======== EXTRAITS DE DONNÉES ========

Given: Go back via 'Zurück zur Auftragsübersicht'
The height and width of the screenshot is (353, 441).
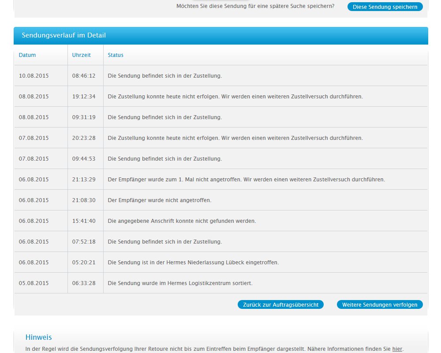Looking at the screenshot, I should [x=280, y=304].
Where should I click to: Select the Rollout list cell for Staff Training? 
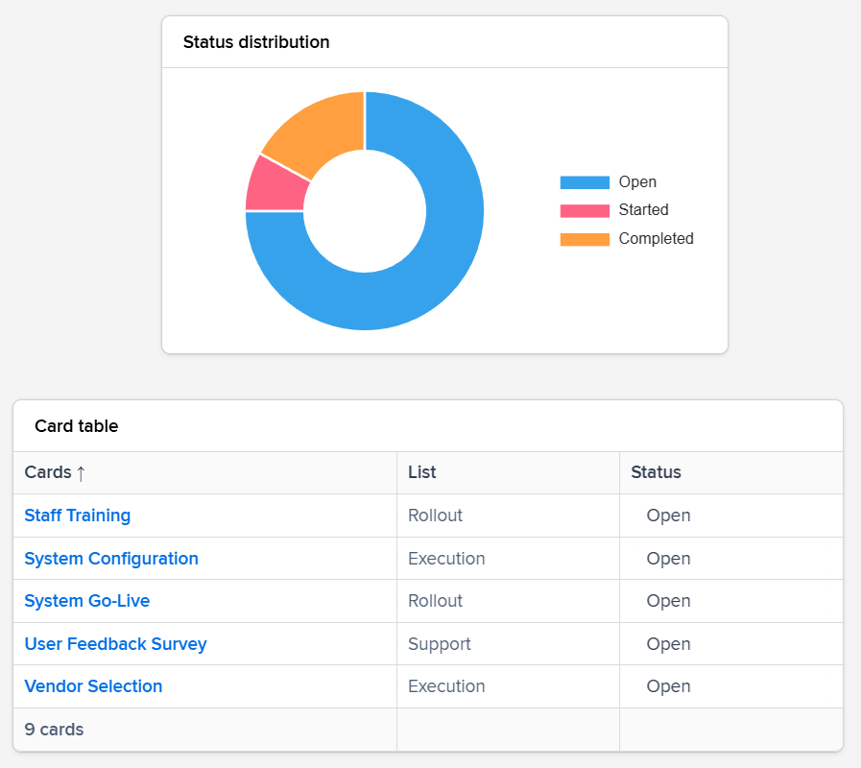[x=435, y=516]
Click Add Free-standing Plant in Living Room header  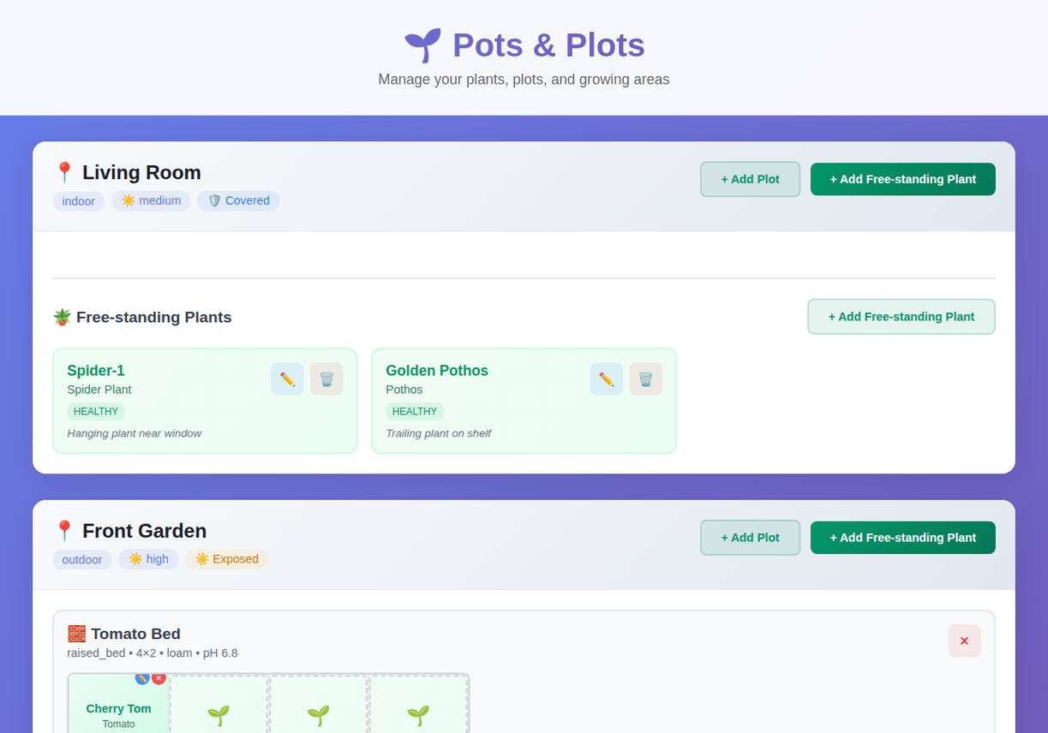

========

CONSIGNE — Recopiez ces lignes telles quelles pour l'ensemble des relevés, en laissant les images de côté.

CORRIGÉ —
Given: Go back via 'Zurück zur Auftragsübersicht'
The height and width of the screenshot is (353, 441).
Looking at the screenshot, I should [x=280, y=304].
Where should I click to: Select the Rollout list cell for Staff Training? 
[x=435, y=516]
Click Add Free-standing Plant in Living Room header  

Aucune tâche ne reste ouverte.